Season’s Greetings from Google – what an insult!

9:26 am Google Adwords

Today Google emailed out their PPC advertisers to thank them for using PPC, which has enabled Google to contribute $20 million to charitable organisations around the world.   They also give a link to a YouTube video that explains how the money will help.

Aaaaaaahhhhhh, that’s nice.

Or is it?

While no-one can say that $20 million is not a good gesture, it’s worth putting those figures into a bigger perspective. 

In 2009, Google’s revenues were $23.6 billion.  Based on current figures, 2010 looks like hitting about $28 billion.  Doing quick sums shows us that the $20 million charitable donation works out at about 0.07% of total revenues.  Not exactly a huge percentage is it?  If Custwin was to make that same percentage donation it would come to under £100.  Hang on, if we multiplied it up by, say, 7 times, we’d be donating 0.5% of our revenues – that would make us (proportionally) so much more generous than Google!

I’m being flippant of course but the first point is that $20 million is a microscopic amount of money compared to what Google bring in.

The second point is about the flip side of the coin.  The organisations benefiting from the Google donation will, I’m sure, be grateful.  But perhaps charity should begin at home, with the advertisers who buy Adwords clicks.   It’s becoming increasingly the case that PPC clicks are getting costlier – there are many reasons for this but one big reason is that the Google system actively stops advertisers from using the system in a way that would be fully beneficial for them.  Here are just two examples ..

Broad match

If people set up PPC in the way that the system will allow them to do (by default) then they will lose money hand over fist – guaranteed.  It is so easy to prove that broad match PPC advertising is wasteful on advertisers budget and yet Google don’t go out of their way to encourage advertisers to use the system more effectively.  It’s much easier (and profitable) to let advertisers make costly mistakes.   Contact us if you need any examples to show you why broad match in PPC is a disaster zone.

Niche phrases

If you’re an advertiser who wants to be visible under a phrase such as ‘red widgets with blue stripes’ the Google system won’t allow that because it’s considered ‘too niche’.  As an advertiser, you may not care that relatively few people type that phrase, but you still want the option to be highly visible when people do type it.  Instead, you would be allowed to advertise under the phrase ‘red widgets’ and to do that, would have to offer higher click costs because of the levels of competition for that phrase.  

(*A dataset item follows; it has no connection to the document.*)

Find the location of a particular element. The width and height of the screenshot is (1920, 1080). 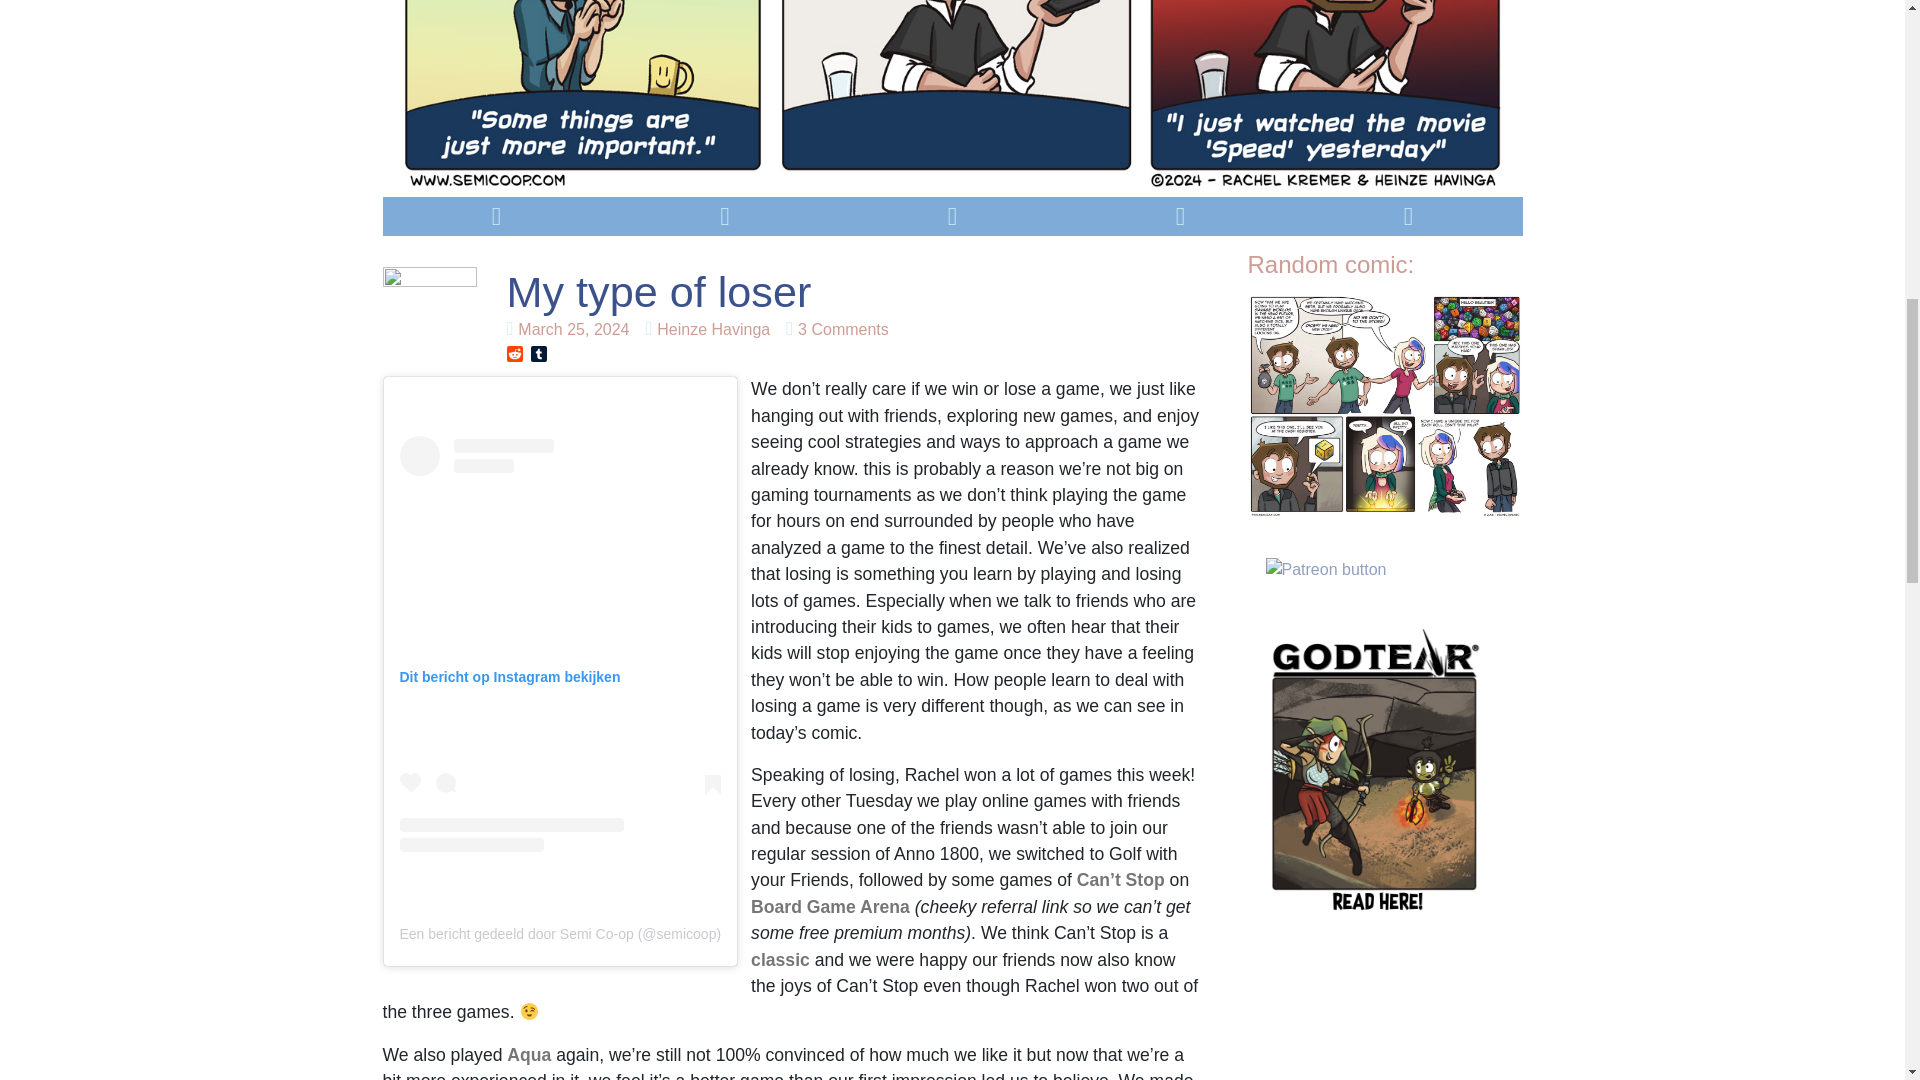

Reddit is located at coordinates (516, 355).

The fundamental flaw in the Google system is that it forces people down a path of having to use more generic keyword phrases, which gets expensive as there’ll be more competition bidding on those phrases.  What it should do is recognise that there’s a strong link between what the person searches for and what an advertiser has as a keyword phrase.  Taking the red widgets example …

If someone types ‘red widgets with blue stripes’ then they have a need for that type of widget.  They would much rather see an advert appear that refers to what they need, rather than a load of adverts for red widgets or other widgets.  In theory, Google should allow such keyword phrases and if someone types them it matches up with the most specific advertiser, not the advertiser who is prepared to offer the most cost per click.  The searcher gets what they were looking for and so are more likely to click on future PPC adverts.  The company gets a click to their site that hasn’t cost them a fortune.

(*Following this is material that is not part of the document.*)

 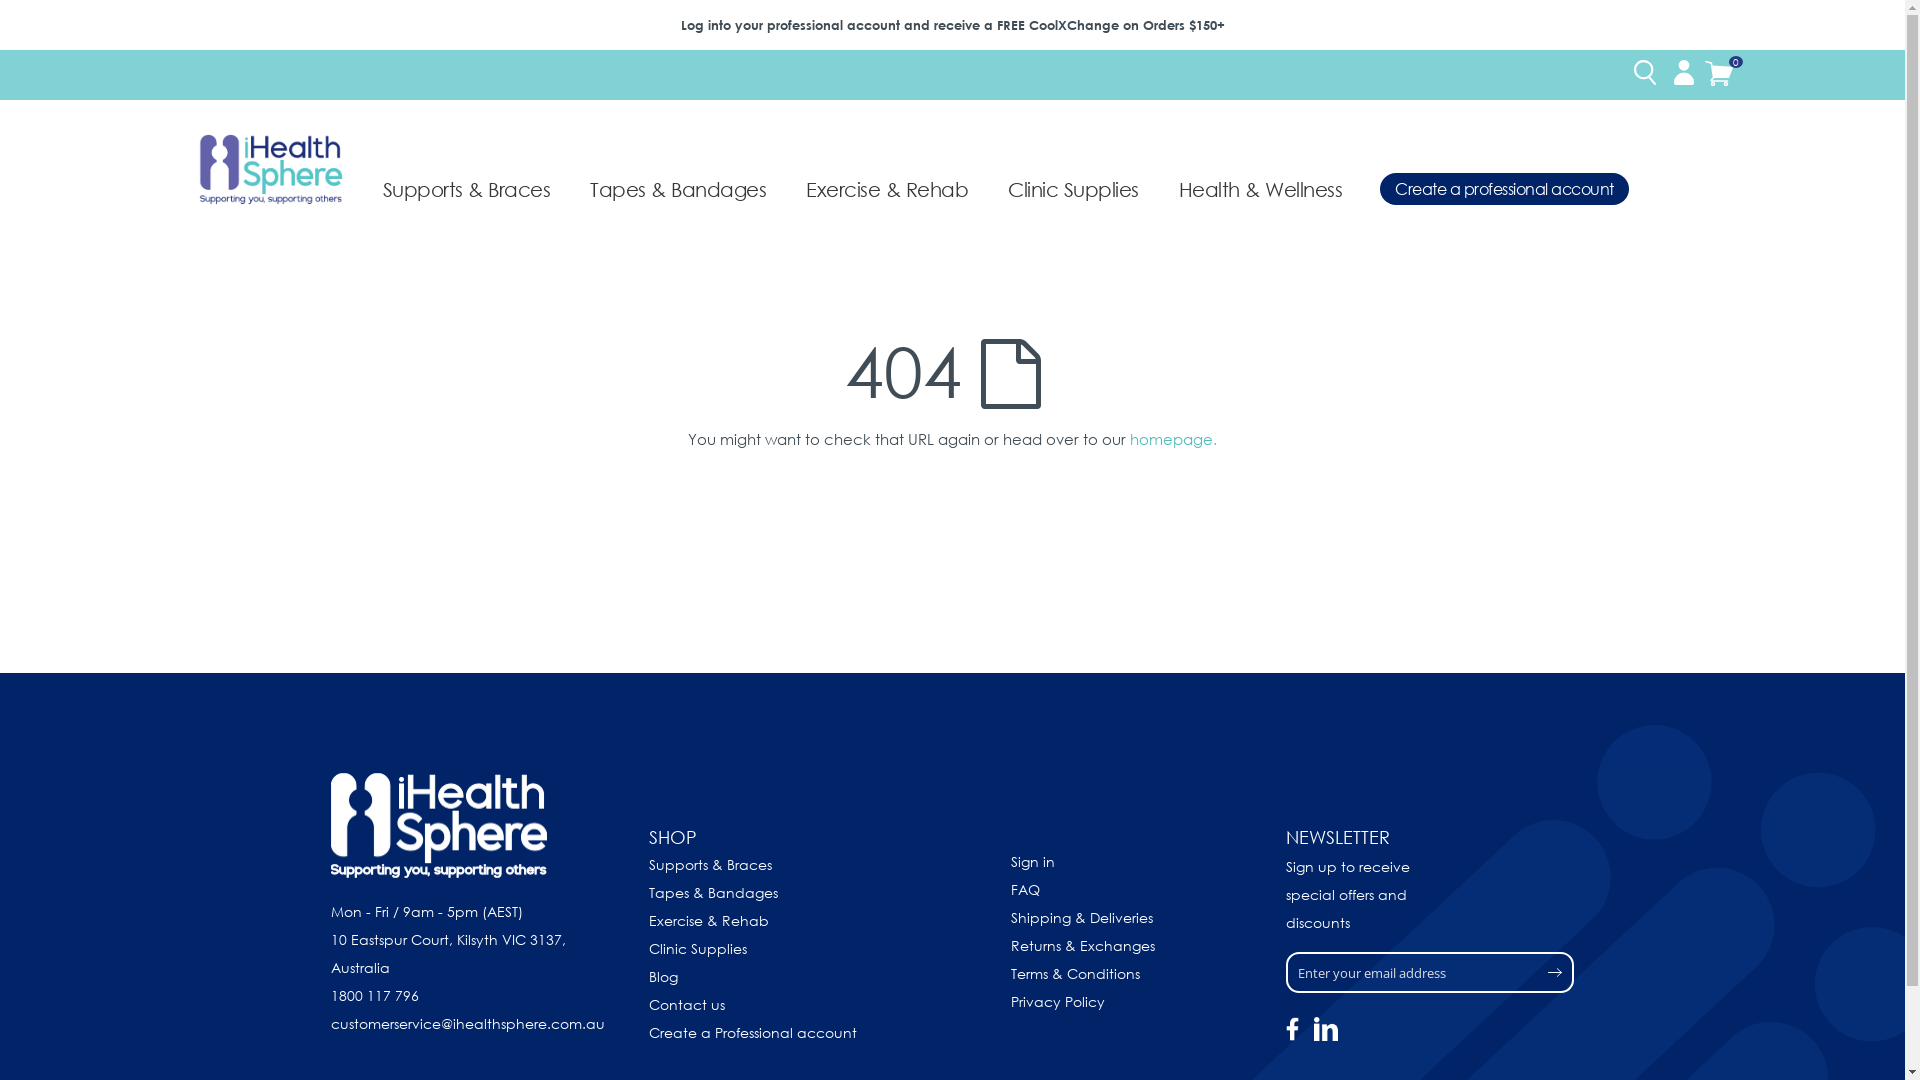 I want to click on Clinic Supplies, so click(x=1073, y=188).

Google give many (pathetic) reasons why they won’t allow advertisers to use niche phrases – none of them have any real credibility.  The only real reason is that they realise they can make more money from getting advertisers to compete against each other (for more generic keyword phrases) to have higher positioning.  But it’s very short-sighted and dumb for Google to look at their revenue stream in that way.   Small companies dominate the world but they don’t have huge budgets for clicks.  Thousands (probably millions) of small companies won’t use PPC (or have tried it and it’s not worked for them) because of the costs.   If Google allowed advertisers to use more niche phrases, and as long as those adverts got a reasonable level of clicks compared to searches, then everyone should be happy.  Google would be especially happy because revenues would increase massively as smaller businesses suddenly found that the system works for them.

The end result of all this?  Searchers find the PPC results to be so much more useful (by getting niche results appear for their niche search phrases).  Advertisers gain better quality traffic and enquiries/business as a result.  Google make a lot more money because small businesses feel there’s good reason to advertise and it’s going to be cost-effective.

What would Google do with that increase in revenues?  Hey, they could increase their percentage of charitable donation.  But I doubt that would happen.  Think more of what impact the smaller businesses could have if the PPC system was friendlier to them – increases in business leads to increases in revenues and the positive knock-on effects from that would be huge.   There’s constant talk about recession and companies not doing well – show me a PPC campaign and I’ll show you where the wastage is and my finger will be pointing at Google for allowing companies to waste money and make mistakes through their PPC advertising.

$20 million donation from Google?   Pah, what an insult!  They make more money than that in a single day of wasted clicks from advertisers being led down a path of advertising inefficiently.